Diabetics tend to be at greater risk of lower limb amputation from foot problems because their condition can reduce the sensation and blood circulation in their feet. Whereas the pain from a minor cut, abrasion or blister would immediately be noticeable to someone who can feel their feet normally, alerting them to the need to protect the damaged skin to let it heal, a diabetic who cannot feel their feet will remain unaware of the cut or blister until it has developed into an ulcer or become infected and is more difficult to treat. The problem is compounded when the diabetic also has impaired vision from retinopathy, preventing them from carrying out effective visual checks of their feet.

How can diabetics care for their feet to reduce their risk of lower limb amputation?

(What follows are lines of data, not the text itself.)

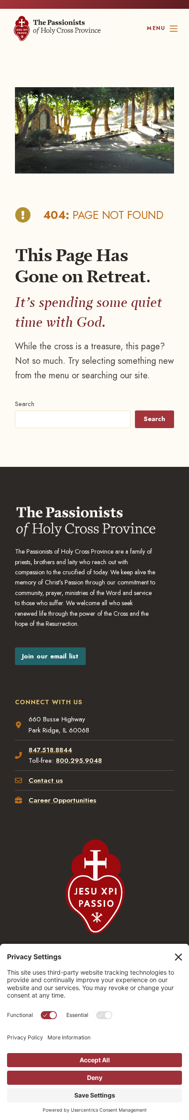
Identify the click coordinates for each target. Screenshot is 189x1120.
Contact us (46, 780)
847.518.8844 (50, 750)
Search (24, 404)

Diabetics should carry out visual foot checks daily. If necessary, owing to impaired eyesight, they should seek the help of someone else who can carry out the checks for them, to ensure that minor injuries are spotted and medical help sought as soon as possible after any injury occurs. In addition to their own checks, diabetics should have regular check-ups with trained healthcare professionals and access to foot-care specialists and multi-disciplinary foot-care teams.

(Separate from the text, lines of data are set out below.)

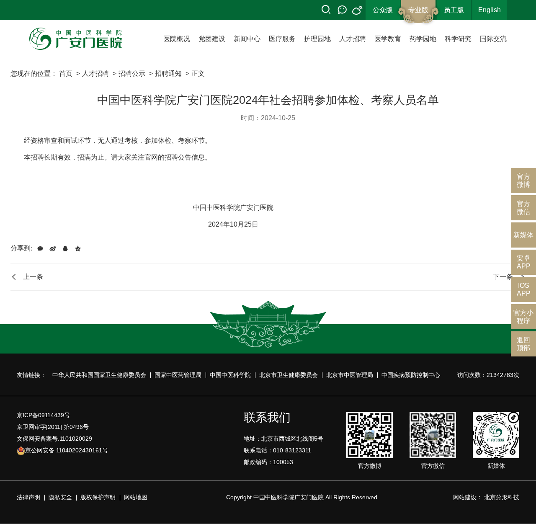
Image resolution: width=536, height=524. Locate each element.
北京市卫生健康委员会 (288, 375)
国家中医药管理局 (178, 375)
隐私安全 (60, 497)
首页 (65, 73)
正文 (198, 73)
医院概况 (176, 38)
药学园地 (423, 38)
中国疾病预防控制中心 (410, 375)
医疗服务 (282, 38)
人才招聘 (352, 38)
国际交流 (493, 38)
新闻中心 (247, 38)
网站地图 (135, 497)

It is essential that diabetics see their GP immediately if they feel generally unwell or if their feet have any of the following:

  • Minor cuts
  • Blisters
  • Redness, warmth and swelling
  • Discharge or fluid which oozes from the foot into socks or tights

GP treatment might include:

  • Antibiotics
  • Instructions to rest the foot
  • A review of their diabetic medication and management
  • Referral to a foot-care specialist
  • A personal care plan

What is Charcot foot?

Charcot foot is a serious, limb threatening complication of diabetes and arises from a combination of factors, including reduced muscle control and tissue damage and loss of sensation from diabetic neuropathy.

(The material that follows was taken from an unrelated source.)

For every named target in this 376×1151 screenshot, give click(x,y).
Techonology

The condition is often triggered by a minor injury, such as a sprain or a twisted ankle but, unnoticed and untreated, it develops into something far more serious as the bones of the ankle and foot degenerate and deform. If incorrectly treated, Charcot foot can lead to disability and amputation.

Diabetics are at increased risk of Charcot foot because as their condition causes their gait and balance deteriorate, they are more susceptible to sprains, knocks and cuts. They are then less likely to be aware of their injury, continuing to weight-bear and walk on the injured foot, which further damages the bones and tissues leading to serious disability.

How can diabetics reduce their risk of Charcot foot?

As with all diabetic foot conditions, the key to reducing the risk of Charcot foot is vigilant foot care, good diabetic health management, regular check-ups and prompt medical treatment of any injury (however minor).

The risk of Charcot foot is increased by:

  • Poorly controlled diabetes
  • Reduced sensation (neuropathy) in the feet
  • Impaired vision
  • Existing ulceration

What are the symptoms of Charcot foot?

Symptoms suggestive of Charcot foot include:

  • Redness or swelling of the foot or ankle
  • The skin feels warmer at the site of the injury
  • A deep aching feeling
  • Deformation of the foot

If Charcot foot is suspected or diagnosed, the sufferer should be referred immediately to a multidisciplinary foot care team. Treatment will include taking weight-bearing pressure off the foot and immobilising the foot to allow it to heal in the correct position by putting it in a plaster cast. The patient will undergo regular x-rays and appointments with a podiatrist to monitor the condition.

Sufferers of Charcot foot have a high risk of further serious complications from infection and must remain vigilant about injuries or changes to their feet. If there is any sign of new ulceration, a wound, swelling or discolouration, the patient must be referred within 24 hours to a multidisciplinary foot care team as any infection must be treated urgently to avoid the need for amputation.